YOUR OBJECTIVE
Pick out each line of the items below that contains the string "Task", and copy those lines.

Entries on where items appear:
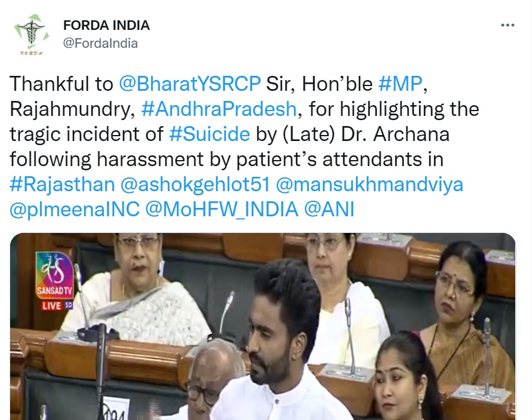Click the #Suicide hashtag
The image size is (532, 420).
point(210,134)
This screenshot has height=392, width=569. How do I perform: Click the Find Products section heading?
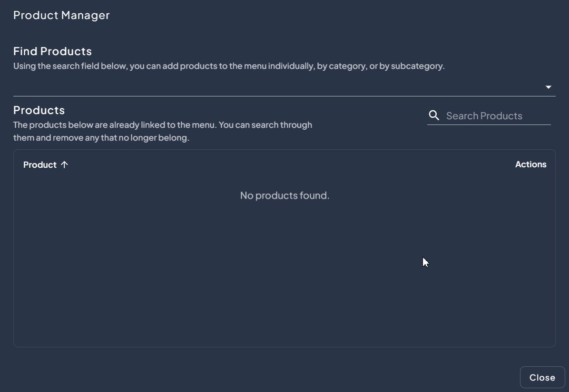tap(52, 51)
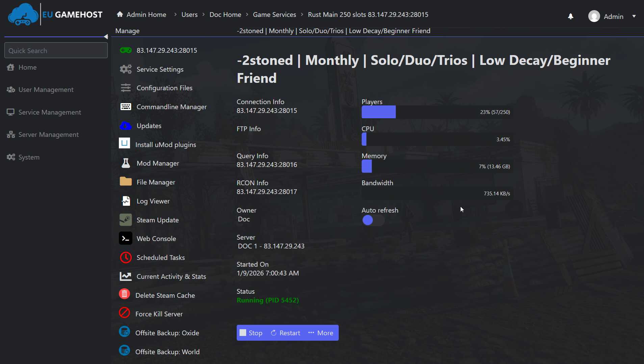Image resolution: width=644 pixels, height=364 pixels.
Task: Navigate to Service Management
Action: [x=49, y=112]
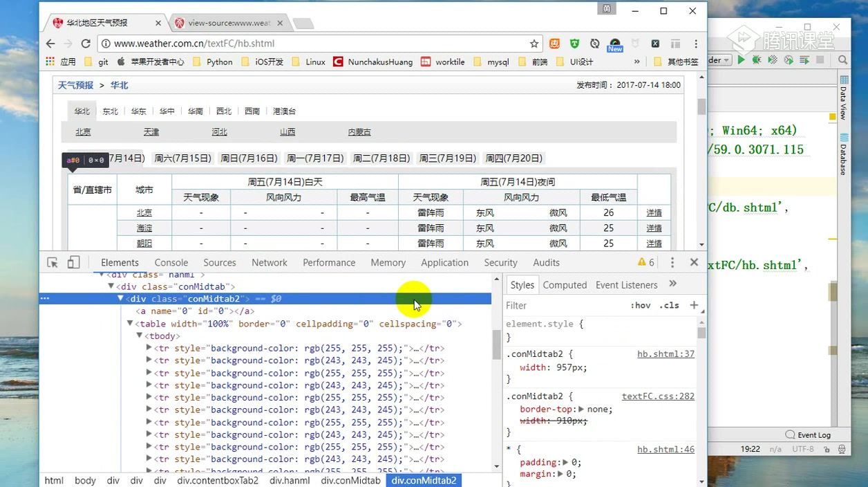Click a 详情 link in the weather table
Image resolution: width=868 pixels, height=487 pixels.
653,212
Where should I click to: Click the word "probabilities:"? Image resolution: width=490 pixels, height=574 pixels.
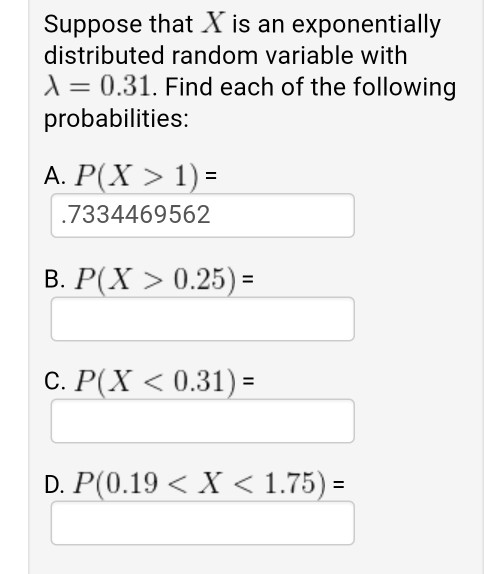[116, 119]
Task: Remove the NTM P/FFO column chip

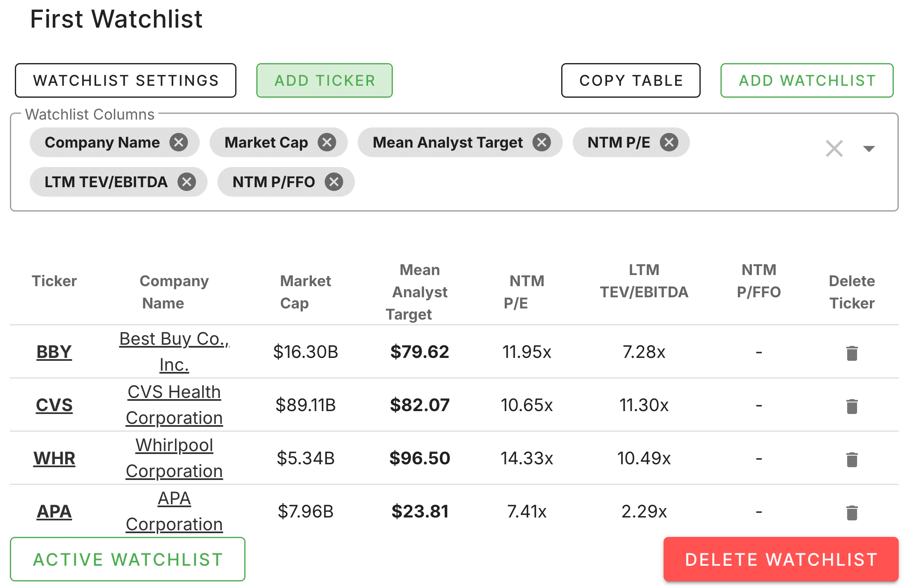Action: click(x=334, y=182)
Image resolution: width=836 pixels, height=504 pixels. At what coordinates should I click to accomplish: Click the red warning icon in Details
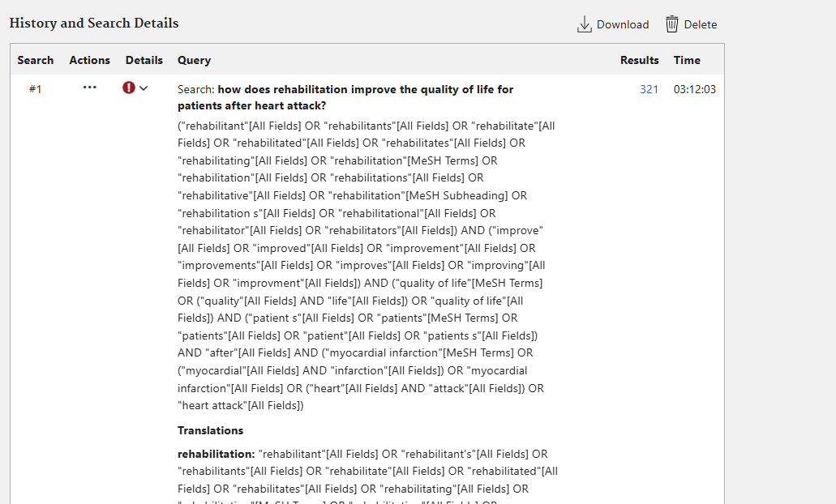point(129,88)
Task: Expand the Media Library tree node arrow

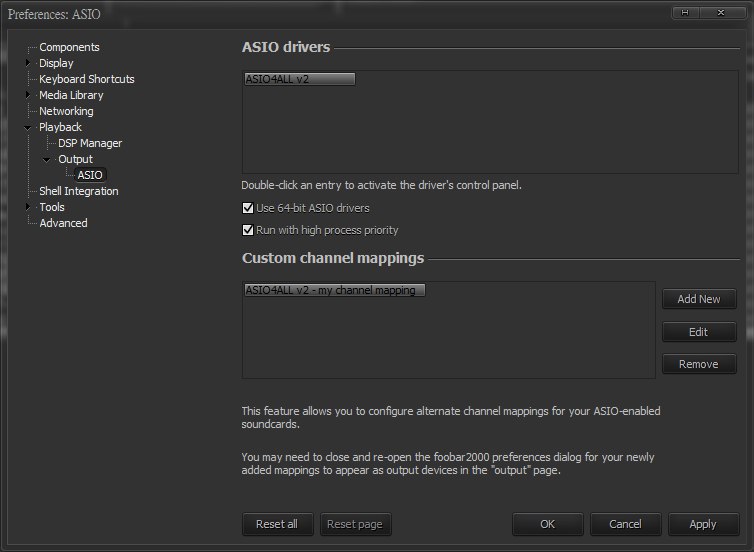Action: click(x=28, y=95)
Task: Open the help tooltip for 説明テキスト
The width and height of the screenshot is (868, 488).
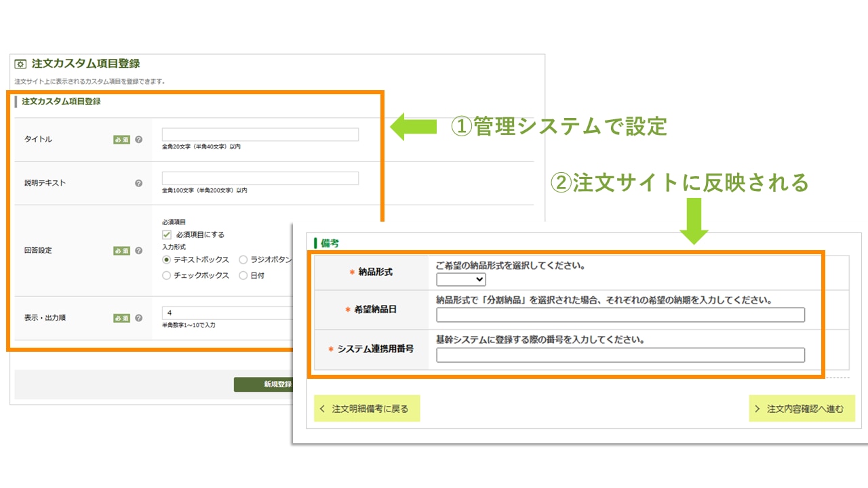Action: click(139, 183)
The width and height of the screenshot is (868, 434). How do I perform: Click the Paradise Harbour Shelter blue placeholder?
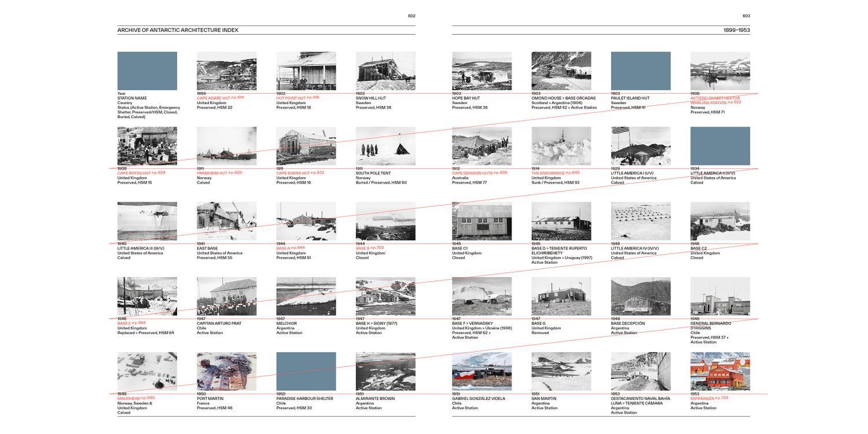click(x=306, y=371)
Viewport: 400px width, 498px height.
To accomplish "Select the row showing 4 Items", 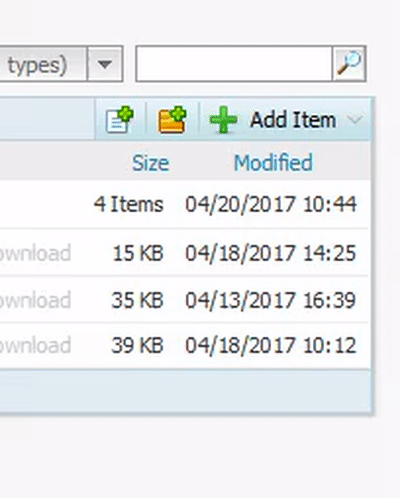I will [x=185, y=204].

RESULT BELOW
Task: Navigate to Service Management
Task: Remove the NTM P/FFO column chip
Task: Expand the Media Library tree node arrow
Task: Open the help tooltip for 説明テキスト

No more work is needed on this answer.